What is asked:
Quote the material from the line with "Screen dimensions: 1568x762" up to and including the line with "Tick the checkbox", reproducing each line verbatim.

Information provided:
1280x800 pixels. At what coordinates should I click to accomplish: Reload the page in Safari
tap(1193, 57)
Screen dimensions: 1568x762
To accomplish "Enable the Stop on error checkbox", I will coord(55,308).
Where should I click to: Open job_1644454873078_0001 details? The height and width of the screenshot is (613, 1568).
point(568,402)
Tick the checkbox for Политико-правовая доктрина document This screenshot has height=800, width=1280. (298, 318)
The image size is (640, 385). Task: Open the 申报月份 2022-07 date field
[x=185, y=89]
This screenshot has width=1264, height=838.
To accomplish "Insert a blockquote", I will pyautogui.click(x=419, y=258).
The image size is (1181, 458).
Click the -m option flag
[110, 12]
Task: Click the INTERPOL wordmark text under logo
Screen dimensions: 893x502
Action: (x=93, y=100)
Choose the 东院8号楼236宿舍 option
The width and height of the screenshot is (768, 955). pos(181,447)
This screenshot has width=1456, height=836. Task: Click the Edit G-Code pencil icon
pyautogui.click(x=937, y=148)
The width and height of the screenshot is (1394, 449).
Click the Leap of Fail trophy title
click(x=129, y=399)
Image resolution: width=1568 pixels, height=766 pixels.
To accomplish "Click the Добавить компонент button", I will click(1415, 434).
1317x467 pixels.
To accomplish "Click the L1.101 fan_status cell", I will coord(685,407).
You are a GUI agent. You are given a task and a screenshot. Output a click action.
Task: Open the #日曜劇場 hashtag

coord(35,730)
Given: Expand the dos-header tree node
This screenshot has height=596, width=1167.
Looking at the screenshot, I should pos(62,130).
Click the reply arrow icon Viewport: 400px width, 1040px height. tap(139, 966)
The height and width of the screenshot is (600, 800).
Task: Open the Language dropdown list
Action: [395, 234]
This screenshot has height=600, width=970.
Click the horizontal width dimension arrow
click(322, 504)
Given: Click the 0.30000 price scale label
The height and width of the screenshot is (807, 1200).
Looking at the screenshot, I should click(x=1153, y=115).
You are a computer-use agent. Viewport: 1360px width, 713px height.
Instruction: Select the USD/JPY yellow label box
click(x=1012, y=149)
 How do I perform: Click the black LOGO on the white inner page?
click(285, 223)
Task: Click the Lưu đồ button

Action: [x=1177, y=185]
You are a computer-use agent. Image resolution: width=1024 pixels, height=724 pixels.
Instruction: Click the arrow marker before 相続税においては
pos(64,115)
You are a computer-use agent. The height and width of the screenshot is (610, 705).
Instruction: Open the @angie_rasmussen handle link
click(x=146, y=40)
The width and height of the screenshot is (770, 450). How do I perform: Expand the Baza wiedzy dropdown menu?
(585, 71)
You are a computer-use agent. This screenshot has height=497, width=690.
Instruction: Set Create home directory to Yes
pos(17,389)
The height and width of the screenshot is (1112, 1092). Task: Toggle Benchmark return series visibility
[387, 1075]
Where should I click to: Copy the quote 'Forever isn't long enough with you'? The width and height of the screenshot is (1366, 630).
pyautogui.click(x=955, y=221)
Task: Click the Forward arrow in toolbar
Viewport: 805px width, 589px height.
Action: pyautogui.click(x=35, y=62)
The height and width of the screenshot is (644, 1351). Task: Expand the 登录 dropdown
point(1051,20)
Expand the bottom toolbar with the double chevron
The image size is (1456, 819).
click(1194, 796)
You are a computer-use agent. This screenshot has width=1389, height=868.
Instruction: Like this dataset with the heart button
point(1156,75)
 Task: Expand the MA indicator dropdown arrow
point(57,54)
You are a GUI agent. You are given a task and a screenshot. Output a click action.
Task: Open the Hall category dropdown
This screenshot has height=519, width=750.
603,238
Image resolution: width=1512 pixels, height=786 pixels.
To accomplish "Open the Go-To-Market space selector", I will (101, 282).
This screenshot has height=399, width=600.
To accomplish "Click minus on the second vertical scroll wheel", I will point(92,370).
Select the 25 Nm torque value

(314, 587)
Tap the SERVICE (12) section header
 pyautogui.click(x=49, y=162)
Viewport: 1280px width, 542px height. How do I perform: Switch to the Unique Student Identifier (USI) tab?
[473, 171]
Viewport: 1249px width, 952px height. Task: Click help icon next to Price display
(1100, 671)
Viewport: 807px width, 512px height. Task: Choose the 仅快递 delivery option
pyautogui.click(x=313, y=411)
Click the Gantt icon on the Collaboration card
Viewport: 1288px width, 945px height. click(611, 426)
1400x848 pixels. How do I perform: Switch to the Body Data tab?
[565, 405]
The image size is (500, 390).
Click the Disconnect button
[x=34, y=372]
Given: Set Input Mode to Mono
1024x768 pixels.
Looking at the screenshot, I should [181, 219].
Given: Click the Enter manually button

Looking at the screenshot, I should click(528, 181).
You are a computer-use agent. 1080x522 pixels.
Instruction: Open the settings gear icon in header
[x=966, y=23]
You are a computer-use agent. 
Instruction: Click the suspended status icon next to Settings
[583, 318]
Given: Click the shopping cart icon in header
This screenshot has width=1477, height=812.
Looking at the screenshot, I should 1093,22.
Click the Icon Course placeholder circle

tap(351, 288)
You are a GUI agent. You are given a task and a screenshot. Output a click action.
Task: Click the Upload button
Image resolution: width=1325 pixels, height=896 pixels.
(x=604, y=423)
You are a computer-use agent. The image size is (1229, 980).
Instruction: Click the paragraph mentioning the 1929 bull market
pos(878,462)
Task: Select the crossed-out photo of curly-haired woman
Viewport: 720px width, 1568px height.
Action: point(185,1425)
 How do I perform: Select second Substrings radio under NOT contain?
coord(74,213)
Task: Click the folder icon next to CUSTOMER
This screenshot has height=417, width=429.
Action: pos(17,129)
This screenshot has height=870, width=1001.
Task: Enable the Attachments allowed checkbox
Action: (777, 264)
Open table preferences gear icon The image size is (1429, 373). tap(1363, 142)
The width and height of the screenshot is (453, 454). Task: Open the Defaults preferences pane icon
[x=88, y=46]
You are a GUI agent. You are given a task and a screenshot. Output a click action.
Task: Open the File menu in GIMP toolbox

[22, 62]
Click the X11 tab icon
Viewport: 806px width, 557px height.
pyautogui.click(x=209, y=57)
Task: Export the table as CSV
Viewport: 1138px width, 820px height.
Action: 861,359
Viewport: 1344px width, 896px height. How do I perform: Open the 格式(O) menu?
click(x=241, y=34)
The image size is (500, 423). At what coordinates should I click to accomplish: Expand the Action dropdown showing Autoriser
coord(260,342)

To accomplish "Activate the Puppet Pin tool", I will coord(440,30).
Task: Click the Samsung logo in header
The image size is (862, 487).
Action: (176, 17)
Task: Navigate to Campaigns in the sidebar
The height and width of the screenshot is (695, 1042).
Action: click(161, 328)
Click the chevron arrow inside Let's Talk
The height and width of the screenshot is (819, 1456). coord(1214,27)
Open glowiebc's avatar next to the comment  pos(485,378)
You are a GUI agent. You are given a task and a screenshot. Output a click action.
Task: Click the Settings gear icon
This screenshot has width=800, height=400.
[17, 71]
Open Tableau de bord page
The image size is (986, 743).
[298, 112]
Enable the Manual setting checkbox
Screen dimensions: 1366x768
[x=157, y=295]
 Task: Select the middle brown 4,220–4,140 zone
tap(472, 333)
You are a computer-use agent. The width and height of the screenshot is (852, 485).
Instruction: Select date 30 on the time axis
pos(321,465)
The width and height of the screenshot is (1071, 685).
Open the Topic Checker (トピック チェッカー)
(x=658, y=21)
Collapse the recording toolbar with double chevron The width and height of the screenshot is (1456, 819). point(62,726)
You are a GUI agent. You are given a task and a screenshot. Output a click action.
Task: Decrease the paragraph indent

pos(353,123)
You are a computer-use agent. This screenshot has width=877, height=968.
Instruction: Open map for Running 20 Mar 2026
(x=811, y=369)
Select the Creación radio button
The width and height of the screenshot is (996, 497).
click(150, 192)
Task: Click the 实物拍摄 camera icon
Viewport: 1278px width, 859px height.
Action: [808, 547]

Correct output:
Screen dimensions: 1568x762
To accomplish "Enable the Stop on error checkbox", I will coord(55,308).
Where should I click to: Open job_1644454873078_0001 details? The height and width of the screenshot is (613, 1568).
point(568,402)
Tick the checkbox for Политико-правовая доктрина document This screenshot has height=800, width=1280. (298, 318)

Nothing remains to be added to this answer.